--- START ---

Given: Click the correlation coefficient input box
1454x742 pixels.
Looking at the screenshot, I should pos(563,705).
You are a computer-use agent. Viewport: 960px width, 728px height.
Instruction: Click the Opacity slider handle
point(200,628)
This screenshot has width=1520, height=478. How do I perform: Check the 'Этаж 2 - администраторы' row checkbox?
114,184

--- END ---
--- START ---

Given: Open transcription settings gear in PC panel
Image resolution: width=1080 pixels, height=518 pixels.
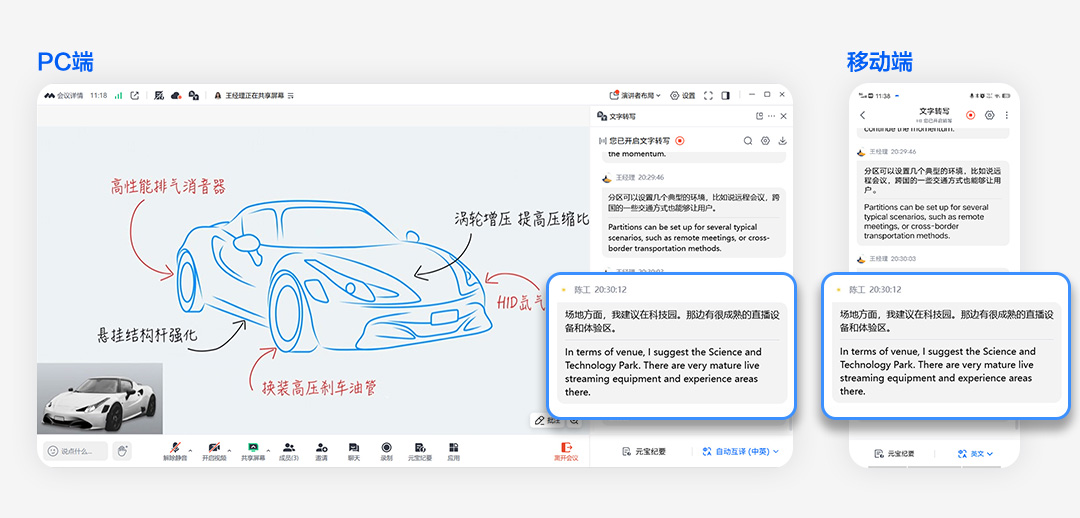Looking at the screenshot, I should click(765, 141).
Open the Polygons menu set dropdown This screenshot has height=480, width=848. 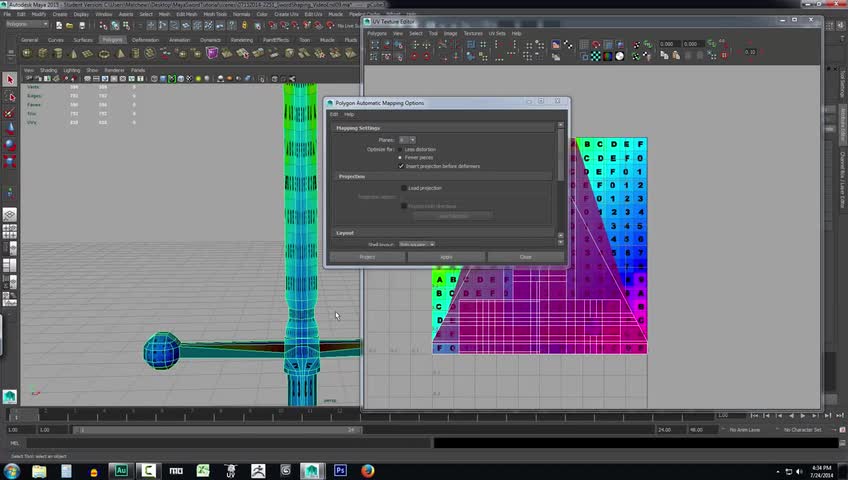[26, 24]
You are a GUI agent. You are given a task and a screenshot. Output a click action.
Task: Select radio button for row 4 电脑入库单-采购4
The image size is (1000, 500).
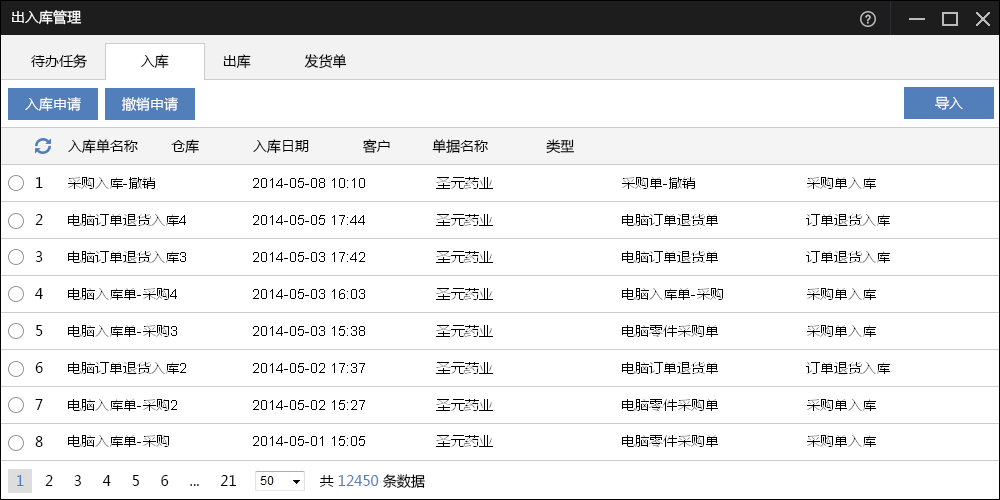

--- END ---

INSTRUCTIONS TO FOLLOW — In the entries above, find each line with the word "agent" and return it.

ANSWER SECTION —
You are a computer-use agent. Viewport: 960px width, 728px height.
You are a GUI agent. You are given a task and a screenshot. Output a click action.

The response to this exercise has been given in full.